Salt: When, Why, How much – A Primer

There are so many kinds of salt available now that it’s become difficult to know which to use for what. Some generalizations can be made:

  • A box of inexpensive kosher salt is ideal for salting large amounts of water for boiling vegetables or pasta.
  • Fine salt, either bought fine or ground, is best for seasoning foods in which the crunch of coarse salt would be too much.
  • Sea salt, ideally the rather gray looking sel de Guérande, contains essential minerals and a delicate marine flavor.
  • Fleur de sel is ideal in tiny pinches placed on delicate foods.

What is fleur de sel?

Fleur de sel is a kind of sea salt that is harvested in some parts of France by trapping sea water in lagoons and letting the water dry. As the water evaporates, salt begins to form on the surface of the pond in a characteristic flower pattern. The salt is raked off, allowed to dry slightly more, and marketed as fleur (“flower”) de sel. If you look closely at a pinch of fleur de sel, you’ll see that it’s made of flat crystals.

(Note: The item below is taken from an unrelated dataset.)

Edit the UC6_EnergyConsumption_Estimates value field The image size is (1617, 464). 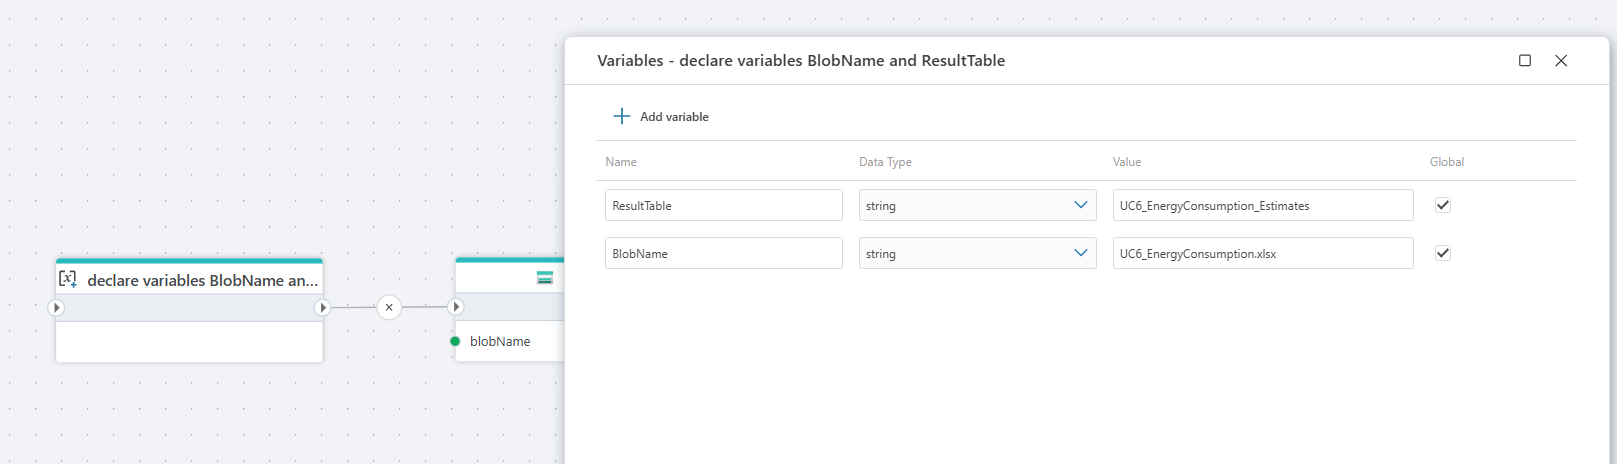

Fleur de sel has a delicate flavor and looks great on top of small servings. It’s expensive, so use it at the end.

When do I add salt?

It varies, if you have plan ahead, season fish and meat a couple of hours before cooking and then pat them dry before browning. This gives the salt time to penetrate the food. Because salt draws water out of foods, which can interfere with browning, the foods need to be patted dry.

If you don’t have time to salt meat ahead of time, salt just before browning or just before serving.  Broths and sauces should be salted just before serving in case you want to reduce them to concentrate them. Boiling down liquids increases the concentration of any salts they contain.

Why is some sea  salt wet?

Sea salt is what’s called hygroscopic (a substance tending to absorb moisture from the air).  To prevent this, some companies add a magnesium compound to the salt to keep it dry. This also makes it easier to pour.